Debugger Services Framework (DSF) White Paper
Version 1.0 Pawel Piech © 2006, Wind River Systems. Release under EPL version 1.0.
DSF is a service framework for implementing the model and communication layers of Eclipse debuggers. The framework itself is actually very small in terms of lines of code, because it mostly builds on top of existing standard frameworks of OSGI services and Java 5.0 concurrency features. The value of DSF is the set of utilities, patterns, and guidelines that together help solve some of the more difficult problems we have with existing Eclipse debugger implementations.
The primary design goal is to overcome the problems with existing Eclipse debuggers.
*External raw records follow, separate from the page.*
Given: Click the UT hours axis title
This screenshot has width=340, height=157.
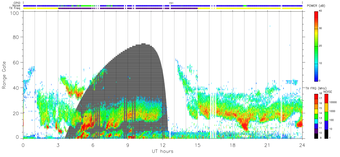Looking at the screenshot, I should [163, 151].
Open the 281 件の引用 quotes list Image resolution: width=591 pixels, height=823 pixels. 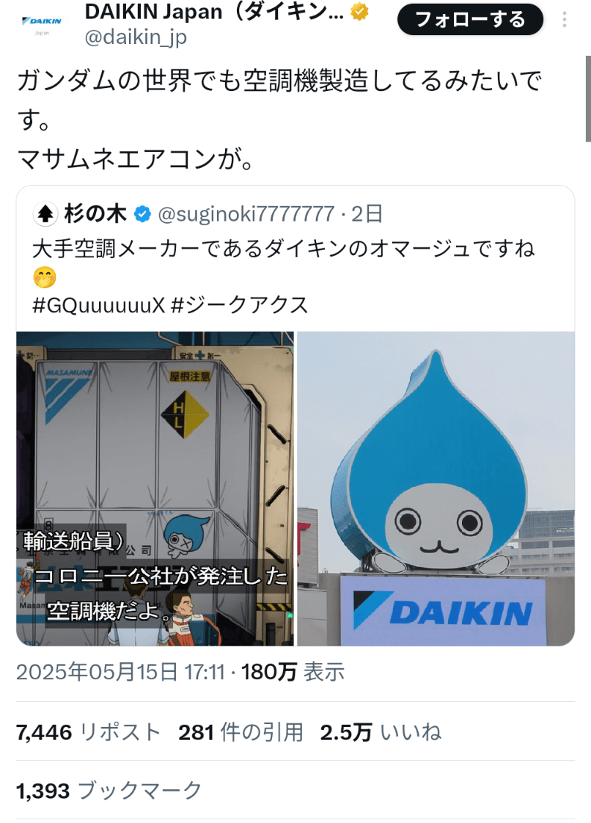coord(241,732)

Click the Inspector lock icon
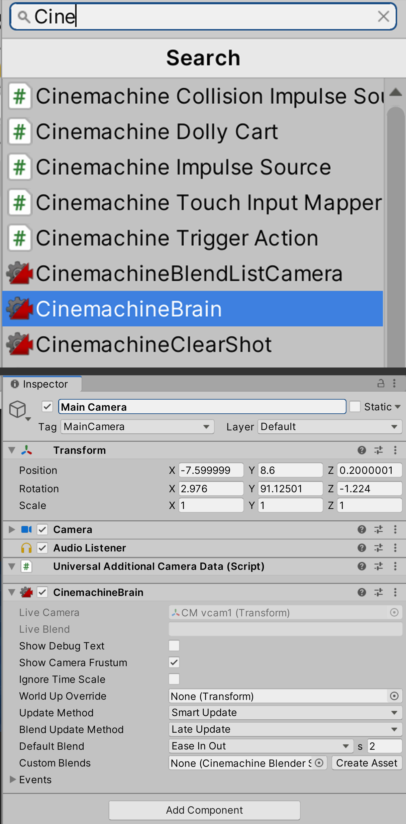(x=381, y=383)
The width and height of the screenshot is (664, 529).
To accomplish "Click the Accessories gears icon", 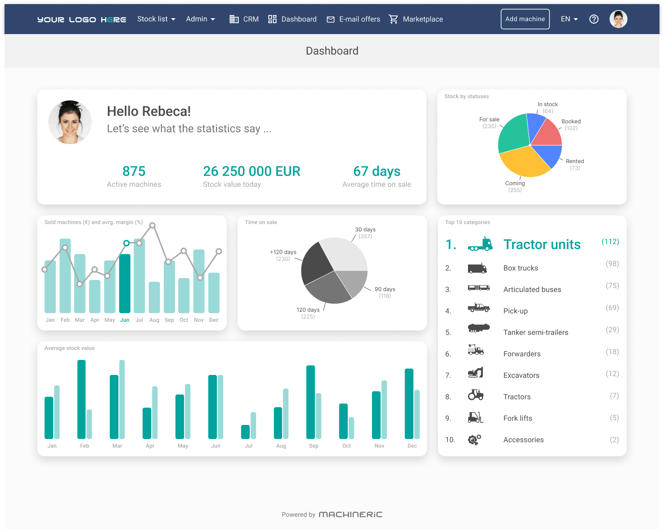I will 474,439.
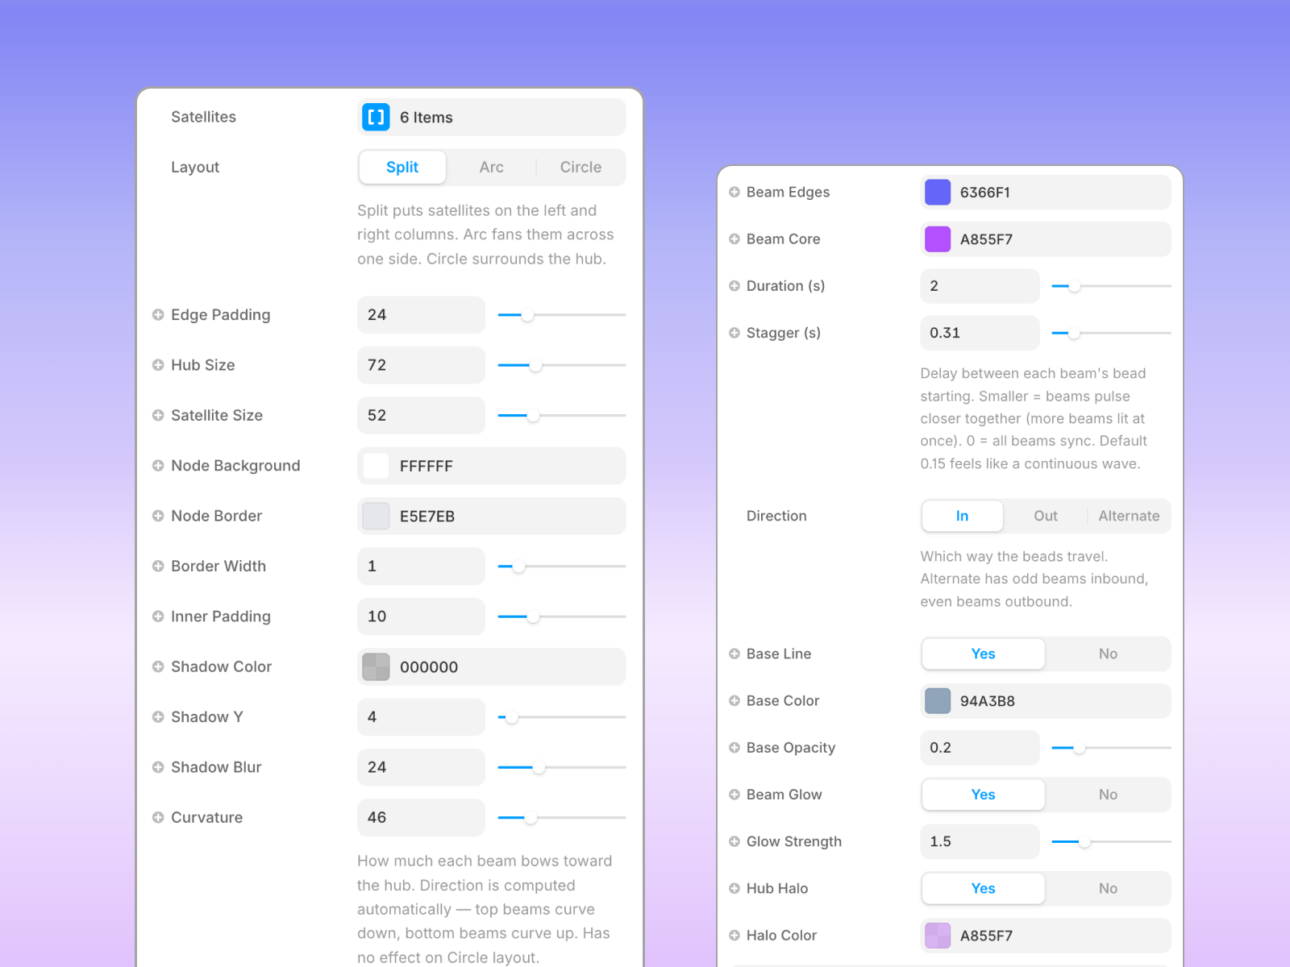Click the plus icon next to Edge Padding
The width and height of the screenshot is (1290, 967).
(158, 315)
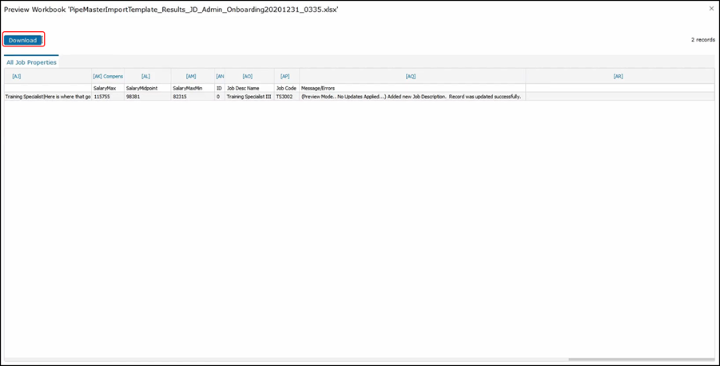Select the [AO] column header
The image size is (720, 366).
pyautogui.click(x=248, y=77)
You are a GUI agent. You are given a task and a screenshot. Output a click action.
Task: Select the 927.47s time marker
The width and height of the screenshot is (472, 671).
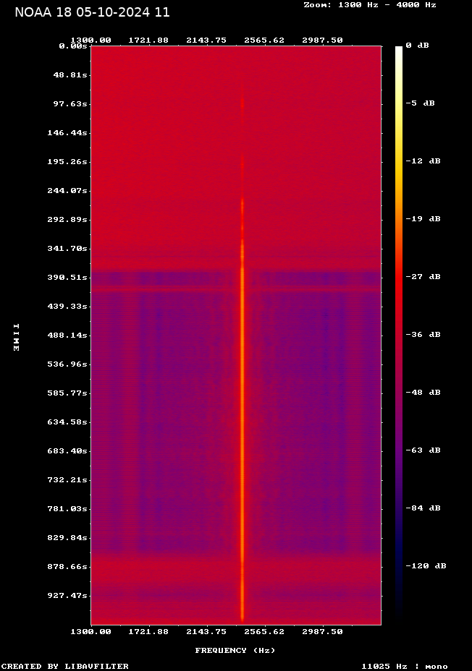[68, 595]
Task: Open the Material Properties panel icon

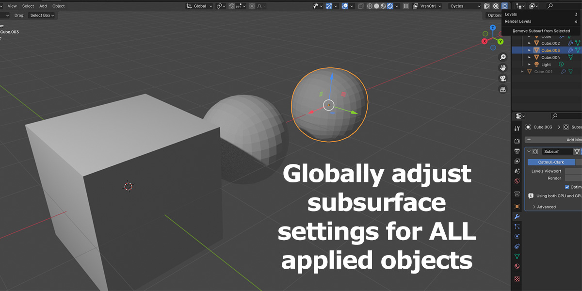Action: point(517,266)
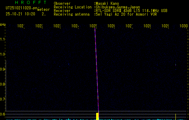Click the kHz axis unit label
189x120 pixels.
tap(3, 24)
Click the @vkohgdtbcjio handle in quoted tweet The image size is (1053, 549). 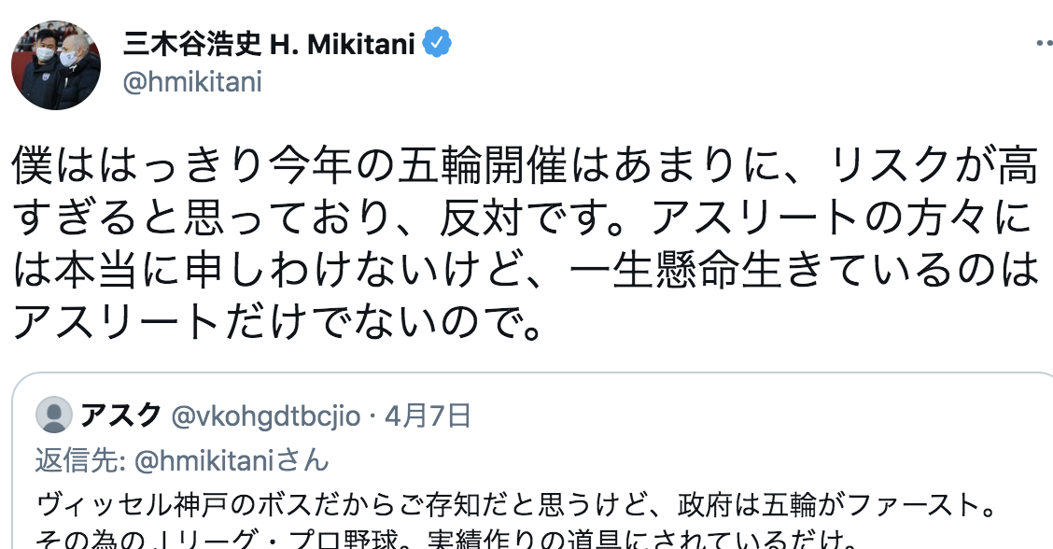click(x=266, y=416)
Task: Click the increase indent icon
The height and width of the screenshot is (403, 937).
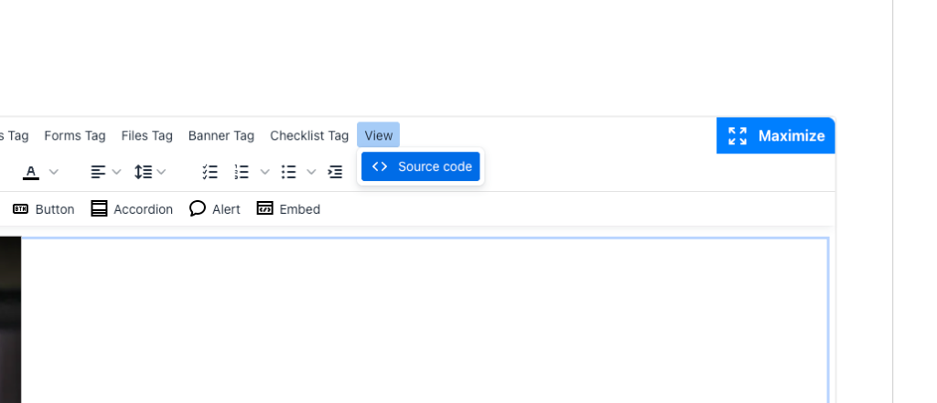Action: pyautogui.click(x=335, y=172)
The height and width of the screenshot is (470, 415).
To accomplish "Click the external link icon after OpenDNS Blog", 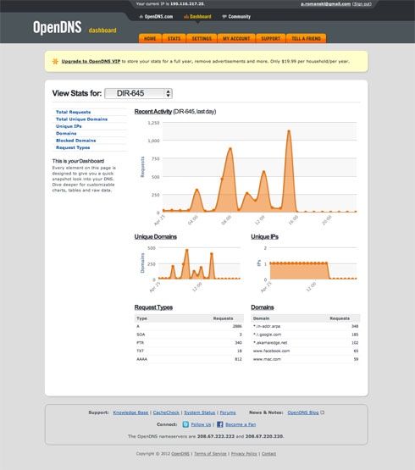I will (x=323, y=412).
These problems are:
- Poor performance when debugging a remote target (over a slow connection).
- Synchronous debugger communication, which results in poor throughput of data.
- Amount of data that is retrieved from target is based on the data model, rather than on what's visible to the user on the screen.
- No ability to filter, or to choose update policies, which could allow user to control what is retrieved from the target.
- No modularity in APIs or debugger implementations.
- Specialized debuggers must use forking and duplication of common code to provide unique features.
- Degenerate debuggers (with a subset of functionality of conventional debuggers) must implement a lot of interfaces that are meaningless to their users. #* It's difficult to modify or selectively replace interfaces, because all interfaces have references to each other.
- Difficulty in customizing data presentation for different types of debugging.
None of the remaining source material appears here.